İstenenler:
1. Okuma parçasında ülkelerin ve bölgelerin enflasyonunda belirleyici olduğu söylenen etkenler hangileridir? Adı geçenlerin hepsini sıralayın.
2. Okuma parçasına göre aşağıdaki soruları yanıtlayın:
(a) Merkez Bankası'nın açıkladığı ekim ayı yıllık ÜFE oranı kaçtır?
(b) Almanya'da enflasyon şu anda hangi seviyededir?
(c) Almanya'da şu anki işsizlik hangi seviyelerdedir?
3. Okuma parçasında "Örneğin Almanya için" sözlerinden başlayıp aşağıya, "oluşturmayacak kadar düşüktür." sözlerine kadar uzanan her şeyi hiç değiştirmeden kopyalar mısınız?

Okuma Parçası:
________________________

Cemil ERTEM
Şimdi şu soru ekonomi medyasında çok moda; “ABD ve AB merkez bankaları onca parasal genişlemeye rağmen enflasyonu yüzde 2’lere bile çıkaramıyorlar, bizde onca enflasyonu düşürme çabasına rağmen neden yüzde 10’lara gidiyoruz?” Bu sorudan sonra şu yorum kaçınılmaz oluyor tabii: ‘Türkiye, artık eflasyonda kendisini, geçmişteki Türkiye ile karşılaştırarak başarılı sayamaz; kendimizi AB ve ABD ile karşılaştırmalıyız; (geçmişte kalan bir Türkiye olduğunu da böylece kabul edilmiş oluyor, eh bu da bir şey sonuçta...) bu karşılaştırmayı yapınca da başarısızlık ortada işte... ‘Merkez Bankası’nın bu hafta başı açıkladığı ekim ayı enflasyon oranları (TÜFE yıllık 7.7-ÜFE 6.77) beklenenden yüksek gelince, birbirinin kopyası bu yorum ve yazıları dinlemek, okumak zorunda kaldık. Ancak tabii ki ilk bakışta ‘mantıklı’ gelen bu değerlendirmelere yakından bakınca haklı ve bilimsel eleştiri dışında ‘başka’ bir şey söylenmek istendiğini anlıyorsunuz. Öncelikle enflasyon olgusu yukarı yönlü bir fiyat hareketini anlatır ve tek başına bir veri değildir. Yani ülkelerin, hatta bölgelerin verimlilikleri, finans sektörleri, iç dinamikleri, dışa açıklıkları hatta borçlanma koşulları gibi daha birçok veri burada belirleyicidir.
Örneğin Almanya için yüzde 5’lere çıkan bir enflasyon oranı sonun başlangıcıdır; çünkü Almanya’nın sermaye, emek, teknoloji verimlilikleri, sektörel fonlama maliyetleri yüzde 4-5 civarında bir işsizlik ve yüzde 3’ler düzeyinde bir enflasyonla dengelidir. Ancak aynı durum, sektörel akışkanlığın, nüfus ve sosyal hareketlerin, piyasaya giriş çıkışların yoğun olduğu bir ekonomide örneğin Türkiye’de çok farklıdır. Yukarıda Almanya icin yüzde 4’lerde bir işsizliğin sınır olduğunu söyledik; ki şimdi yüzde 6.9-7 seviyelerinde bir işsizlik vardır. Enflasyon ise yüzde 1.5 seviyesindedir. Gördüğünüz gibi burada cari işsizlik oranı, doğal işsizlik dediğimiz -işten ayrılanlarla, iş bulanların bir müddet sonra eşitlendiği denge- katlanabilir durumun üstündedir ve enflasyonda büyüme dinamiği oluşturmayacak kadar düşüktür.

________________________

Sunulan Veriler:
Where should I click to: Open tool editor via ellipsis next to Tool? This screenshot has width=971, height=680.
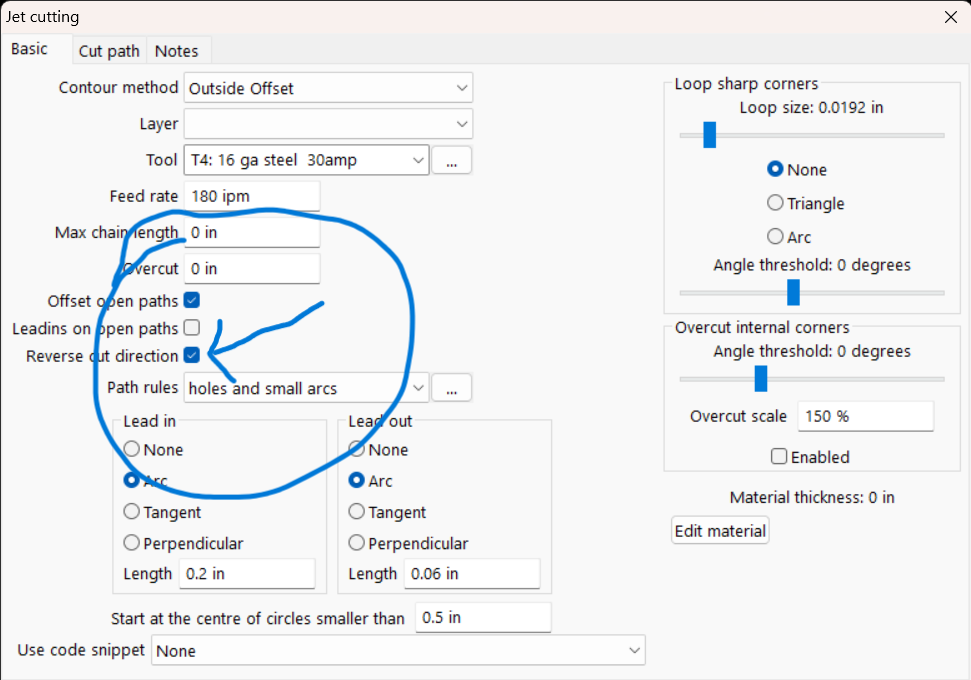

________________________

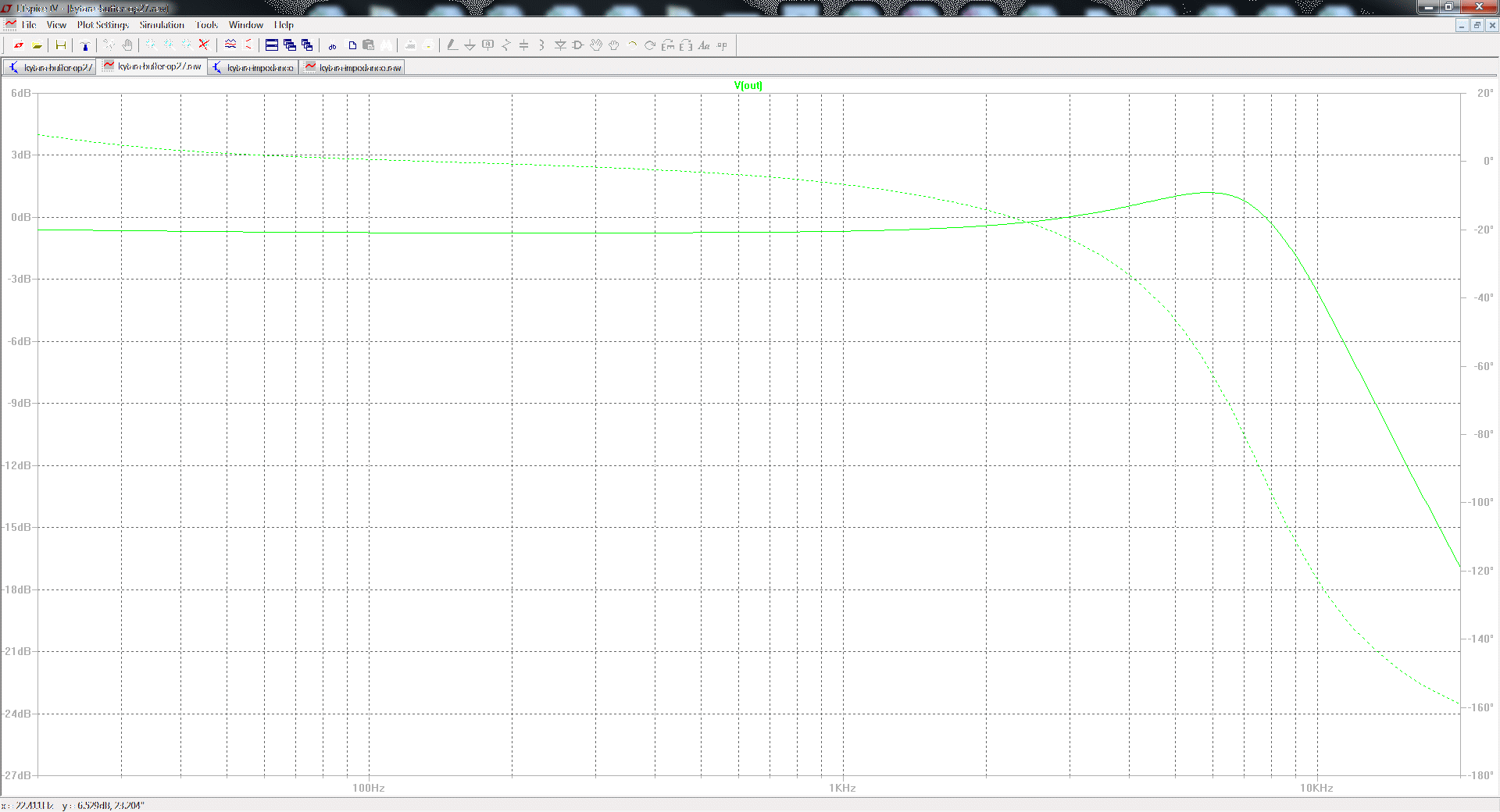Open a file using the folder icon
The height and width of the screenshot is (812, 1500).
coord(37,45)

________________________

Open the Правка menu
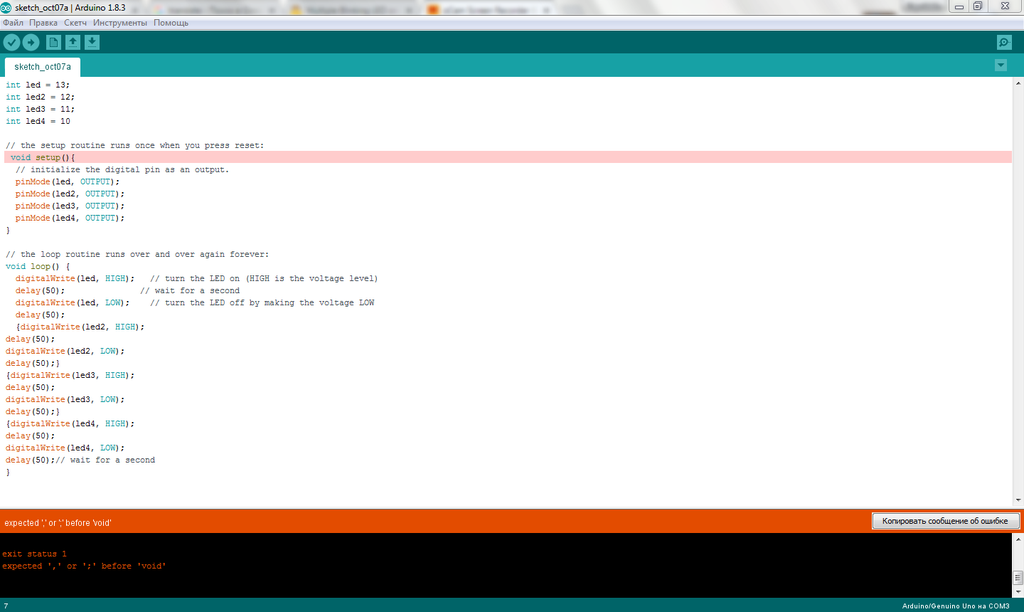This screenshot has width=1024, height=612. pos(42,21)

________________________

Çözümlü Yanıtlar:
1.
- verimlilikler
- finans sektörleri
- iç dinamikler
- dışa açıklıklar
- borçlanma koşulları

2.
(a) 6.77
(b) Yüzde 1.5 seviyesinde.
(c) Yüzde 6.9-7 seviyelerinde.

3.
Örneğin Almanya için yüzde 5’lere çıkan bir enflasyon oranı sonun başlangıcıdır; çünkü Almanya’nın sermaye, emek, teknoloji verimlilikleri, sektörel fonlama maliyetleri yüzde 4-5 civarında bir işsizlik ve yüzde 3’ler düzeyinde bir enflasyonla dengelidir. Ancak aynı durum, sektörel akışkanlığın, nüfus ve sosyal hareketlerin, piyasaya giriş çıkışların yoğun olduğu bir ekonomide örneğin Türkiye’de çok farklıdır. Yukarıda Almanya icin yüzde 4’lerde bir işsizliğin sınır olduğunu söyledik; ki şimdi yüzde 6.9-7 seviyelerinde bir işsizlik vardır. Enflasyon ise yüzde 1.5 seviyesindedir. Gördüğünüz gibi burada cari işsizlik oranı, doğal işsizlik dediğimiz -işten ayrılanlarla, iş bulanların bir müddet sonra eşitlendiği denge- katlanabilir durumun üstündedir ve enflasyonda büyüme dinamiği oluşturmayacak kadar düşüktür.